Your team is reviewing four candidate tasks for AI agent deployment. For each, you need to decide: fully automate (agent acts), augment human (agent recommends, human acts), or stay human (no agent involvement).
(1) Drafting personalized customer thank-you notes after purchases (low stakes, reversible, high volume) (2) Approving credit applications above $50K (high stakes, reversible, low volume) (3) Routing customer support tickets to the right team (low stakes, easily corrected, very high volume) (4) Deciding when to terminate an employee (high stakes, hard to reverse, requires accountability)
What's the most defensible split?
Why did you pick that answer? Two or three sentences. The act of articulating it is what builds the judgment — not the click that follows.
The Automation Matrix: stakes × reversibility × accountability. Low-stakes high-volume tasks (thank-you notes, ticket routing) are where agents add the most value with the least risk — automate. High-stakes but reversible decisions (credit approvals) benefit from agent analysis but need human judgment for accountability — augment. High-stakes hard-to-reverse decisions with required human accountability (employment termination) shouldn't be agent-driven at all — even with high accuracy, the accountability surface is wrong. Match the automation level to the combined axes, not to any single one.

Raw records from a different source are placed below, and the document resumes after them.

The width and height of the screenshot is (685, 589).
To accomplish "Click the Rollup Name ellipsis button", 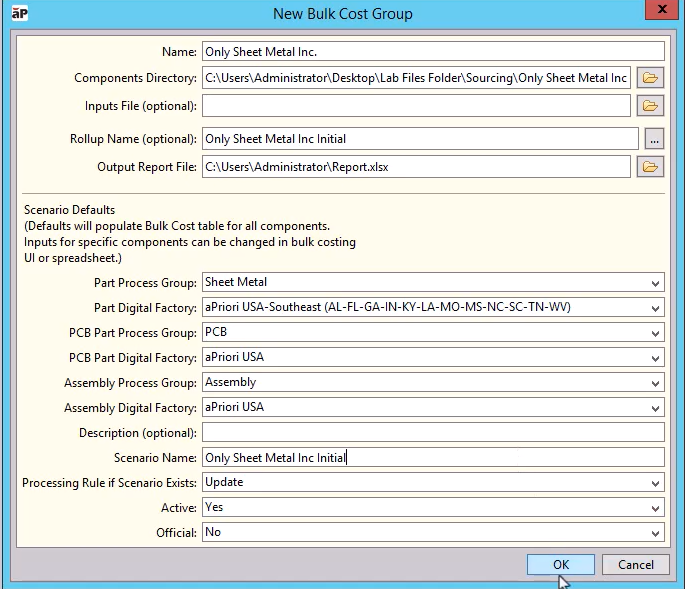I will pos(654,139).
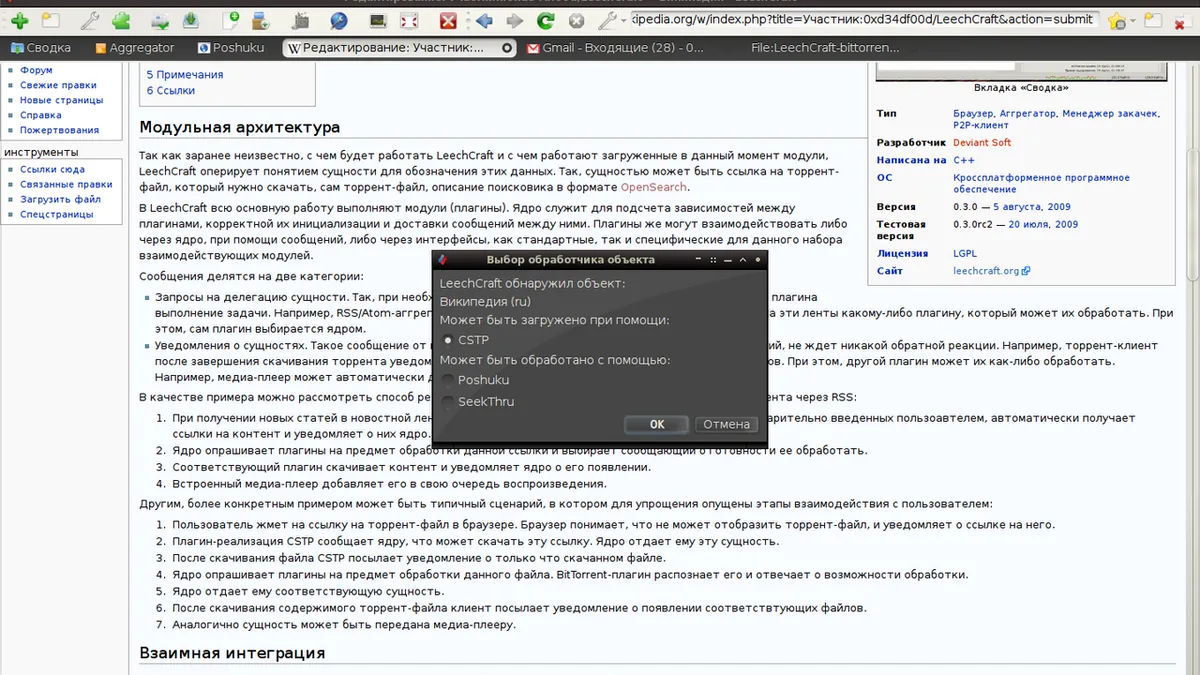Image resolution: width=1200 pixels, height=675 pixels.
Task: Go back with the blue arrow icon
Action: [x=484, y=20]
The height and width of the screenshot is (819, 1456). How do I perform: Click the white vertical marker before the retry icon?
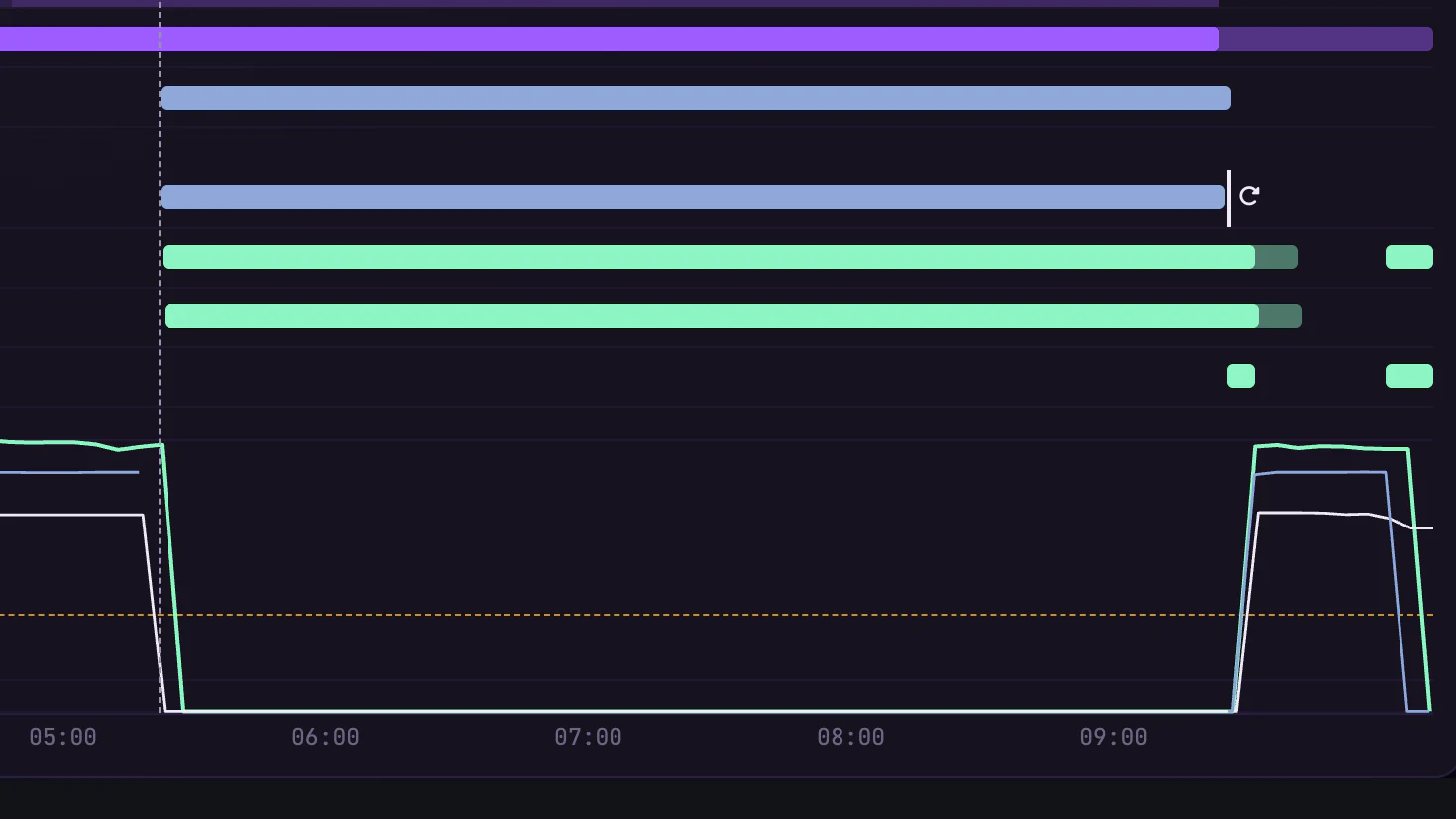pos(1229,197)
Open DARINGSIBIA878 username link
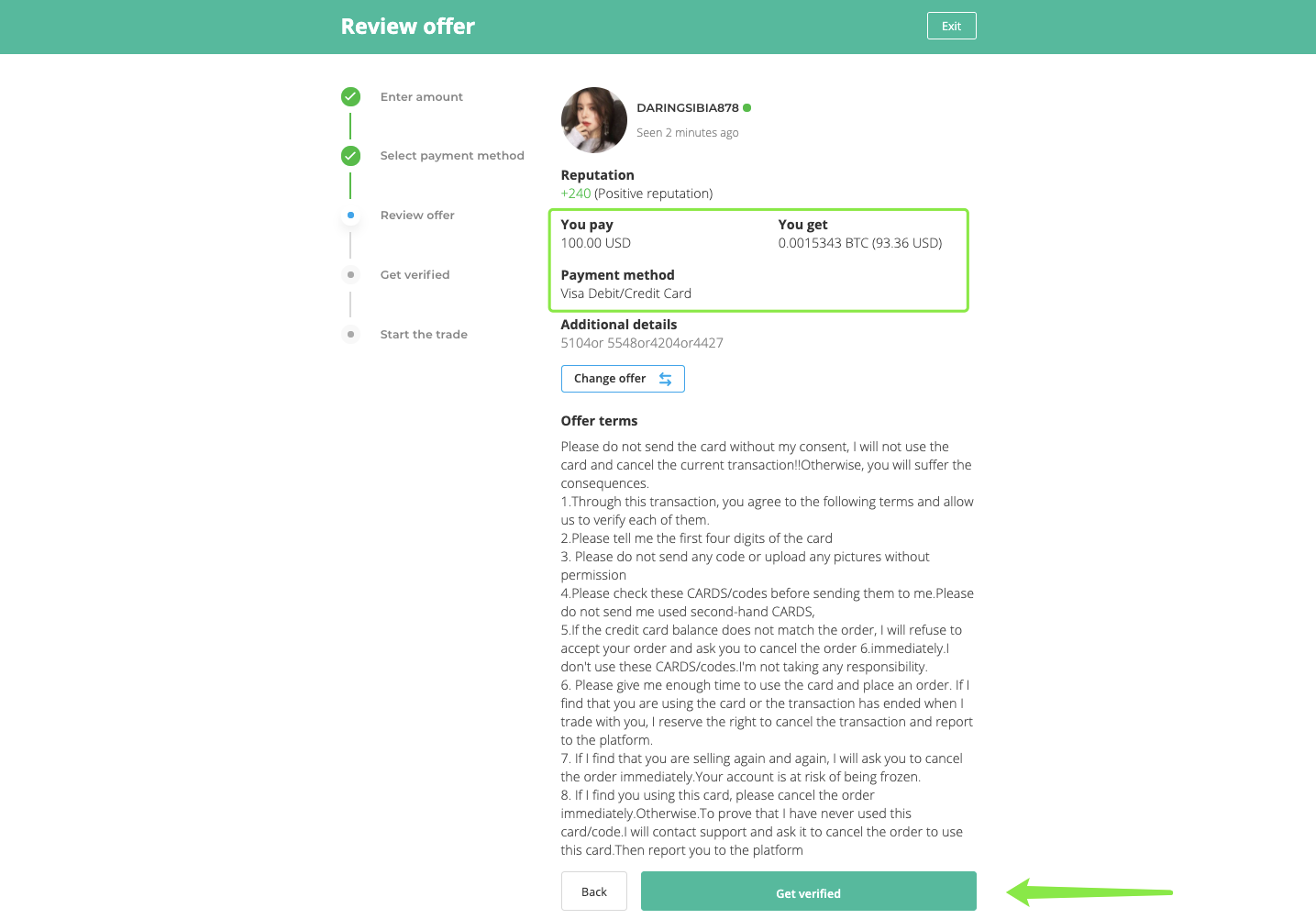This screenshot has height=919, width=1316. tap(687, 107)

"Agents are valuable when they handle complex decisions" treats automation as the goal. But automating an irreversible high-stakes decision with no human in the loop transfers accountability to a system that can't carry it. Capability isn't the only consideration.
"Always humans" forfeits the agent's value on the high-volume safe tasks (thank-you notes, ticket routing) where it adds the most leverage with no real risk. Blanket refusal is as un-nuanced as blanket automation.
Training data tells you whether an agent can do a task. The Automation Matrix tells you whether it should. These are different questions. You might have great data on employment termination decisions and still shouldn't automate them — accountability isn't a data problem.